Every line of the records below from the line with "[Enviar entrada por" up to and including the line with "[Buscar] (178, 16)" must be reproduced exactly, and no line outside that range.

*Provided entries*
-=-=-

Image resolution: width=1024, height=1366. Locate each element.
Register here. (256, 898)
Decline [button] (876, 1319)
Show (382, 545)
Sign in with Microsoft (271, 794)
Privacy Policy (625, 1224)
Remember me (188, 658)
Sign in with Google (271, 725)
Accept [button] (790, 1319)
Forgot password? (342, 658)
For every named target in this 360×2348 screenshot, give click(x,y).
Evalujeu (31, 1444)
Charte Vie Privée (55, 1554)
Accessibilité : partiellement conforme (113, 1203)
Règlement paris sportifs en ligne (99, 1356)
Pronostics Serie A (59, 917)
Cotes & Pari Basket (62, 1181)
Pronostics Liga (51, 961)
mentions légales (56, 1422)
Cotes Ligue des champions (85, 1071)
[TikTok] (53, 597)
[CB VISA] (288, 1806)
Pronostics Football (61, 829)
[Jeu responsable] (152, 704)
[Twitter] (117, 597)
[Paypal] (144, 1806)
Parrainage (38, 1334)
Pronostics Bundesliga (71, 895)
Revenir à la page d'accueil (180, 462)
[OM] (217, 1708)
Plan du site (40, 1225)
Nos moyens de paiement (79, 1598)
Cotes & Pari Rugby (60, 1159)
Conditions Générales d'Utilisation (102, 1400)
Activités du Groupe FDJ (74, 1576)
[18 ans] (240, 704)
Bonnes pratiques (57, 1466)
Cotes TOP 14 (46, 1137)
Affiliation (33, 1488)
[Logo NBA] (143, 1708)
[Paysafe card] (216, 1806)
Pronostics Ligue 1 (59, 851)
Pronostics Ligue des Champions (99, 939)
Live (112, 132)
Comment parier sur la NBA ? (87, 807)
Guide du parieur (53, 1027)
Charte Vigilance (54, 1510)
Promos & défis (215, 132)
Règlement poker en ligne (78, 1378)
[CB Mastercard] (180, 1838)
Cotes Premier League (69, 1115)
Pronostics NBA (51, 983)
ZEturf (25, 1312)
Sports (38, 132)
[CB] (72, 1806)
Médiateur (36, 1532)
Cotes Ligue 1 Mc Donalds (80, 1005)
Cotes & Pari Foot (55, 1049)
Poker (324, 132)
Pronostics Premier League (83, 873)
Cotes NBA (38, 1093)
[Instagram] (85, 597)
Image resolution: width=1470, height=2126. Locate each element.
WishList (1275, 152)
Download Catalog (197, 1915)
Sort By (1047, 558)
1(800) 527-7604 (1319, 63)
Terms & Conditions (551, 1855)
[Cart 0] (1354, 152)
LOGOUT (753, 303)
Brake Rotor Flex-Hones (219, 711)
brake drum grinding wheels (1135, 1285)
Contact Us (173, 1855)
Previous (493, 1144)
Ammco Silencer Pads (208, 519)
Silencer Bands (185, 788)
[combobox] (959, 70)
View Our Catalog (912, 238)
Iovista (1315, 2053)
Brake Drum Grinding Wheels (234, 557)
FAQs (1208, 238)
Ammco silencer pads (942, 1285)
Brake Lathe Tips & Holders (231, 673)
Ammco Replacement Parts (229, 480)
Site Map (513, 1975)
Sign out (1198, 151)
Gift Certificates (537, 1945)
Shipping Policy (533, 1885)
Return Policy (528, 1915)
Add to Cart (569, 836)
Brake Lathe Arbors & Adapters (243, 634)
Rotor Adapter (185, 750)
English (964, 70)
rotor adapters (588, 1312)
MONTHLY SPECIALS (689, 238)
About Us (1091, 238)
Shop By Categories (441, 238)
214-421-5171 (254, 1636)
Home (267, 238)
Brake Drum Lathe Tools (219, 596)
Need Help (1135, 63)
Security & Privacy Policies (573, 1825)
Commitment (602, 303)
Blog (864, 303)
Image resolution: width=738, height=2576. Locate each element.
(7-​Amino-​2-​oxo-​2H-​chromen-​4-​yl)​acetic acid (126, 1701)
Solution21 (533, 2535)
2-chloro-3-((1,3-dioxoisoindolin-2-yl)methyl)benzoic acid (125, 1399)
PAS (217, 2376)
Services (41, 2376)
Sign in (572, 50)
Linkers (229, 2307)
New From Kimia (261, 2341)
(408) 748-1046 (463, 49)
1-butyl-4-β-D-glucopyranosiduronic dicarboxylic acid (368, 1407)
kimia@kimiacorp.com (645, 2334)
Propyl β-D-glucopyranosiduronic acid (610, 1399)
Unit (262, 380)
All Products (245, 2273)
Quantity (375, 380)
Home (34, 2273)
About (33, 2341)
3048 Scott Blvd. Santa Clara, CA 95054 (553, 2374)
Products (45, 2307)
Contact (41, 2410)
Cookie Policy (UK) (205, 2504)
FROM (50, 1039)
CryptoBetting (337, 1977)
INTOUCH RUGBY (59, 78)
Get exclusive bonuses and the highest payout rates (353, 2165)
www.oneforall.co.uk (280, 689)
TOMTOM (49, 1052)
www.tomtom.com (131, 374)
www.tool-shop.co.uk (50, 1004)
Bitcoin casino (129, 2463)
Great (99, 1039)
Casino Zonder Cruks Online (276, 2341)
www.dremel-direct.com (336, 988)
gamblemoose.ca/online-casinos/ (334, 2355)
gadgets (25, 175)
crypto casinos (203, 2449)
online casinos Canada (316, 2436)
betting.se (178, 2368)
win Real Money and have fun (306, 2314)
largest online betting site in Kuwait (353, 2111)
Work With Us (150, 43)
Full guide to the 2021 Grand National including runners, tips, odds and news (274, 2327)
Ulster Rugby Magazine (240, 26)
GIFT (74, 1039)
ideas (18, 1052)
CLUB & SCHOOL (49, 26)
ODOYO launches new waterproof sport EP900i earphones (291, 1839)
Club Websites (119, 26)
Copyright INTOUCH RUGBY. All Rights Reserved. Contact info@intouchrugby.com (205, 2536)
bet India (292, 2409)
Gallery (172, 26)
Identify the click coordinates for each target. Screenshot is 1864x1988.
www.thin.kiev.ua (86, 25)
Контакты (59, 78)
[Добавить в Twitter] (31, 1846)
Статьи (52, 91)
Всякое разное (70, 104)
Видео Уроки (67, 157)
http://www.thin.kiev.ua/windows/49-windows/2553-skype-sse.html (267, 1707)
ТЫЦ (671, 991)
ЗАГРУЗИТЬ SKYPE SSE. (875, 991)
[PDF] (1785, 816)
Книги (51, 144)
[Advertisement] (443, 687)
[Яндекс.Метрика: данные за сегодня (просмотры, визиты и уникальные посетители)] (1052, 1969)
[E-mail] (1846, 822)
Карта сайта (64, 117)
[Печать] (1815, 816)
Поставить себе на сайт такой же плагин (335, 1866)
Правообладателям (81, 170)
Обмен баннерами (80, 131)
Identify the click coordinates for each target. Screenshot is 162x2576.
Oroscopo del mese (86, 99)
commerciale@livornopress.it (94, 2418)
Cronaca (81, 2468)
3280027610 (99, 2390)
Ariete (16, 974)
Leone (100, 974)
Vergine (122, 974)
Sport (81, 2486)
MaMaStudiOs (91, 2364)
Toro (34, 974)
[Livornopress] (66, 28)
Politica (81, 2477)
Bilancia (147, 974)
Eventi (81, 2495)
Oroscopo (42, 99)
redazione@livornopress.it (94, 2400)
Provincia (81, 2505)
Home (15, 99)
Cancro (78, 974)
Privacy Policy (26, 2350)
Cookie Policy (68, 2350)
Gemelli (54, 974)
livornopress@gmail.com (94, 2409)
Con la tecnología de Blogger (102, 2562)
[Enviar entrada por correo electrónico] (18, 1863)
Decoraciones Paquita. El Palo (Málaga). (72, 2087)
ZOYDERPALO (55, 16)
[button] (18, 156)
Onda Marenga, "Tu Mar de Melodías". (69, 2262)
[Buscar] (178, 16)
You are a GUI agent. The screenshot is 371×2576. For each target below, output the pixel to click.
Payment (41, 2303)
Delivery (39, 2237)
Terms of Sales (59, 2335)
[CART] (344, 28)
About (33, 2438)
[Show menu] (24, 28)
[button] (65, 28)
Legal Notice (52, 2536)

-=-=-

*Output of the exercise*
[Enviar entrada por correo electrónico] (18, 1863)
Decoraciones Paquita. El Palo (Málaga). (72, 2087)
ZOYDERPALO (55, 16)
[button] (18, 156)
Onda Marenga, "Tu Mar de Melodías". (69, 2262)
[Buscar] (178, 16)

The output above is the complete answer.